Dousay v. Dousay Floor Covering

966 So. 2d 677, 2007 WL 2609245
CourtLouisiana Court of Appeal
DecidedSeptember 12, 2007
Docket07-195
StatusPublished
Cited by6 cases

This text of 966 So. 2d 677 (Dousay v. Dousay Floor Covering) is published on Counsel Stack Legal Research, covering Louisiana Court of Appeal primary law. Counsel Stack provides free access to over 12 million legal documents including statutes, case law, regulations, and constitutions.

Bluebook
Dousay v. Dousay Floor Covering, 966 So. 2d 677, 2007 WL 2609245 (La. Ct. App. 2007).

Opinion

966 So.2d 677 (2007)

Donnie DOUSAY
v.
DOUSAY FLOOR COVERING.

No. 07-195.

Court of Appeal of Louisiana, Third Circuit.

September 12, 2007.

Robert L. Beck Rivers, Beck, Dalrymple & Ledet, Alexandria, Louisiana, for Appellant, Donnie Dousay.

Walter S. Salley Lunn, Irion, Salley, Carlisle & Gardner, Shreveport, Louisiana, for Appellee, Dousay Floor Covering State Farm Fire and Casualty Insurance Company.

Court composed of SYLVIA R. COOKS, GLENN B. GREMILLION, and JAMES T. GENOVESE, Judges.

GENOVESE, Judge.

Plaintiff, Donnie Dousay (Mr. Dousay), appeals the judgment of the workers' compensation judge (WCJ) in favor of the Defendants, Lynn Dousay d/b/a Dousay Floor Covering (Dousay Floor) and its *679 workers' compensation insurer, State Farm Fire and Casualty Insurance Company (State Farm), dismissing his claim for permanent total disability (PTD) benefits. Mr. Dousay also appeals the WCJ's ruling that his alleged lumbar (back) injury is not related to his prior on-the-job cervical (neck) injury and that Dousay Floor and State Farm are, therefore, not responsible for his back-related medical treatment. For the following reasons, we affirm.

FACTS

The instant matter emanates partly from the termination of Mr. Dousay's benefits and partly from his allegations of having suffered another injury, a lower back injury, during a functional capacity evaluation (FCE). Mr. Dousay contends that his lumbar injury should be deemed related to his prior on-the-job cervical injury and that his injuries entitle him to PTD pursuant to La.R.S. 23:1221(2)(c).

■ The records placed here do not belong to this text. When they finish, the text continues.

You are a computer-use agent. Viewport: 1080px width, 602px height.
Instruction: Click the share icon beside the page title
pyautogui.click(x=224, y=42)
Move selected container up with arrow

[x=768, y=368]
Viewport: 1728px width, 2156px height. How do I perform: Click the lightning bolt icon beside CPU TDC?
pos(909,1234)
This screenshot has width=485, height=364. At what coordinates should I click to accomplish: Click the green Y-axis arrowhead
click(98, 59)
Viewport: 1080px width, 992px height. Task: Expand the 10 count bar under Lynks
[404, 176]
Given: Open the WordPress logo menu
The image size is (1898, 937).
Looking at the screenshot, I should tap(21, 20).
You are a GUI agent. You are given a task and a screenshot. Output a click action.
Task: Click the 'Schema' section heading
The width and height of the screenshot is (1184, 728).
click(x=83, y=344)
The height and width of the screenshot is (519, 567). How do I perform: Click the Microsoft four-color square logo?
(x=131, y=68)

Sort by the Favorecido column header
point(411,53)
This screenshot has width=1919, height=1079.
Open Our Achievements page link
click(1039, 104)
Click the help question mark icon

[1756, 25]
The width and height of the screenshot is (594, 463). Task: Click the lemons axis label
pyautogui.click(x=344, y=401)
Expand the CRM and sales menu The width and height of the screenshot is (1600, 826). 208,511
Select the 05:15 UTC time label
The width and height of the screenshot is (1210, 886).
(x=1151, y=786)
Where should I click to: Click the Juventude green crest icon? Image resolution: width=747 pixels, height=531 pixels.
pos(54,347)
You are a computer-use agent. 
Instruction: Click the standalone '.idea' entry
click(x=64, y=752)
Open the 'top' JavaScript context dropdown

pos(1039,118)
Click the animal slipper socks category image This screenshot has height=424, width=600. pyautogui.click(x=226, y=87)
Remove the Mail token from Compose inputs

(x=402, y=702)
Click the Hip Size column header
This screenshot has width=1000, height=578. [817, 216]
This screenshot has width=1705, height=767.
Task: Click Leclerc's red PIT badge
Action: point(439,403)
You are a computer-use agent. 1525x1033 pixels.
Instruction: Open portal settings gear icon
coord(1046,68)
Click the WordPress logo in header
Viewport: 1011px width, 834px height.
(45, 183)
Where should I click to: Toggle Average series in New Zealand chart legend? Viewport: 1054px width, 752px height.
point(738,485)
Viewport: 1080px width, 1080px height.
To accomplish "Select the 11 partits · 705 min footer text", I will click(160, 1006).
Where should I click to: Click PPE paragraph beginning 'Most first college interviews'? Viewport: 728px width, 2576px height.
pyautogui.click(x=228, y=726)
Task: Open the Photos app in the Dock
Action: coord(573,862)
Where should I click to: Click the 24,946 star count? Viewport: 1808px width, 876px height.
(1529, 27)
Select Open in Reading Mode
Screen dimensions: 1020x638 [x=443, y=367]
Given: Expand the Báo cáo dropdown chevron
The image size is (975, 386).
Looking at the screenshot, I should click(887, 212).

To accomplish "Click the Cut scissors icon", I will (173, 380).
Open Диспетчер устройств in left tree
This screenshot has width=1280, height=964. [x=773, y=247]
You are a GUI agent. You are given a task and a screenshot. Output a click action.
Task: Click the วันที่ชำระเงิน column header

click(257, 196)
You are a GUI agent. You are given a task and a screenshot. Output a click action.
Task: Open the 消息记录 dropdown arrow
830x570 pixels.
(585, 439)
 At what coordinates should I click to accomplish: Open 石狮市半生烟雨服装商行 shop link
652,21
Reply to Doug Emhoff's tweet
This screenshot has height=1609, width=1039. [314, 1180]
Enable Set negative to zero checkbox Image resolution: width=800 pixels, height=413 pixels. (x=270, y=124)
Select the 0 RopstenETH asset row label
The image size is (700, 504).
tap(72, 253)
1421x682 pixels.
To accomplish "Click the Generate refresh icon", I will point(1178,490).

Mr. Dousay suffered an on-the-job cervical injury on August 9, 1994, while working for Dousay Floor as a carpet installer. Consequently, Mr. Dousay received supplemental earnings benefits (SEB) from State Farm on behalf of Dousay Floor from March of 1995; however, his entitlement to SEB was exhausted in February of 2005.[1] Mr. Dousay had several surgeries including: (1) anterior cervical diskectomies with fusion at C4-5 and C5-6 performed by Dr. Anil Nanda, State Farm's choice of neurosurgeon; (2) a thoracic outlet syndrome surgery performed by Dr. James David, a vascular surgeon; (3) a revision of the anterior fusion and diskectomy and fusion at C6-7, with anterior plating, performed by Dr. Thomas Whitecloud, an orthopaedic surgeon; and (4) a surgical C7-T1 bilateral facet rhizotomy to obliterate the facet nerves performed by Dr. Lawrence Drerup, a neurosurgeon.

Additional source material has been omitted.